The rupee fell through the 69 mark against the dollar on Thursday but recovered by the end of the session to close at 68.79, above its all-time low closing of 68.82 hit in August 2013. The fall was in sync with that for a host of emerging market currencies and the Chinese yuan, which now lost 4.6% since March 23 on concerns of a tariff war with the US.

While the Indian currency may have hit new lows, the depreciation in 2018 so far is comparable with the weakness in peer currencies — against a fall of 7.1% for the rupee, the Turkish lira has lost 17.4% while the Indonesian rupiah has given up 5.8%. Over a five-year period, the rupee has remained more or less flat whereas the Brazilian real has yielded 39%, the lira 55% and rouble close to 47%.
As Ananth Narayan, professor, SPJIMR, observed, from a real effective exchange rate perspective, the recent move is a healthy correction, and the rupee is more fairly valued now. However, while the fall in the Indian currency so far has been gradual, a stronger dollar, a sharper depreciation of the yuan — possible given the looming trade war with the US — and rising crude oil prices could combine to send the rupee into uncharted territory, say currency experts.

Moreover, capital outflows, especially from the bond markets, have exacerbated the fall — close to $6 billion has moved out since early April. Further outflows — possible given how the US is hiking interest rates — would drag down the currency further. While the Reserve Bank of India (RBI) may have been intervening to support the currency, the quantum of dollar selling is not known. Economists estimate the RBI has sold some $8-10 billion dollars since March.

Rather than using up foreign exchange reserves, Bank of America Merrill Lynch chief economist Indranil Sengupta has suggested India should raise money via NRI bonds like it did in 2013. Sengupta believes a $30-35-billion issuance would change investors’ perception of the Indian currency and steady it; he pointed out all the three NRI issuances had staved off contagion. In 2013, India attracted close to $29 billion as FCNR(B) bonds with the RBI offering banks a dollar swap facility. The redemption of the bonds three years later was barely felt by the currency markets.

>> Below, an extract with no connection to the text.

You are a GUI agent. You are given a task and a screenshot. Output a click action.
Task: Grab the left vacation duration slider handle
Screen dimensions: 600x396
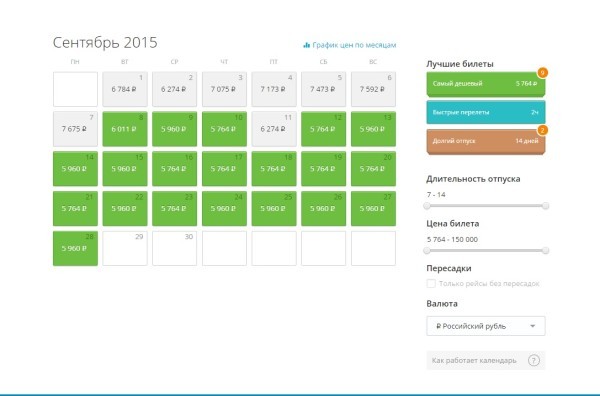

Indian companies and banks need to repay around $27 billion of overseas borrowings by March, 2019. Typically, these borrowings are rolled over though this time round the cost of rolling over will be higher because the benchmark rates such as the US Treasury have risen and spreads have widened.

The rupee touched a record low of 69.10 against the dollar during Thursday’s trade. The Dollex was hovering around the 95.24 level compared with 94.15 in early June, while crude oil prices were hovering around 78.13 per barrel, up around $1.30 a barrel over Wednesday. The big concerns revolve around the deteriorating current account which could widen and reach close to 3% of GDP if capital outflows accelerate.